En Ontario, Doug Ford a fait les manchettes pour avoir été photographié avec Faith Goldy, une militante d’extrême droite, ainsi que pour son retour en arrière avec le programme d’éducation sexuelle, son association constante avec l’évangéliste Charles McVety et ses rencontres privées avec Jordan Peterson, un conférencier controversé.

Jason Kenney parle avec des journalistes après un discours à Ottawa. THE CANADIAN PRESS/Adrian Wyld

En Alberta, Jason Kenney a promis de purger les sciences humaines de leurs « partis pris politiques » dans le cadre de l’examen des programmes d’études mené par son parti.
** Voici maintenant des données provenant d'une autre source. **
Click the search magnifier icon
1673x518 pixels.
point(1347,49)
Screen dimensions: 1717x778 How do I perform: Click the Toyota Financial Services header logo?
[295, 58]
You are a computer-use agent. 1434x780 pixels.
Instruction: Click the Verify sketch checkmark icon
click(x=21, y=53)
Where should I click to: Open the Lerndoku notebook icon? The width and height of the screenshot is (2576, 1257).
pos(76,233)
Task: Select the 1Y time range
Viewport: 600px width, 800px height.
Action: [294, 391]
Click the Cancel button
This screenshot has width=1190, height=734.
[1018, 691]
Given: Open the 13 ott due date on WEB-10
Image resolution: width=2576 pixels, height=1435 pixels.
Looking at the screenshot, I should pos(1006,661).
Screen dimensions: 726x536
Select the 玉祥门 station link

Il a été encensé par des groupes épousant les valeurs du conservatisme social pour ses « prises de position antérieures sans faute sur les enjeux pro-vie et profamilles » et il a investi 30 millions de dollars dans une cellule de crise énergétique qui vise à miner la crédibilité des opposants à l’industrie pétrolière.

Même si, sur le plan stratégique, les opinions de M. Scheer ont probablement nui à sa campagne, ses convictions ne sont pas décalées par rapport à celles du parti qu’il représente. Ainsi, si le parti souhaite se débarrasser de l’étiquette de conservatisme social qui lui colle à la peau, il ne doit pas se contenter de remplacer son chef. Il doit se transformer de fond en comble.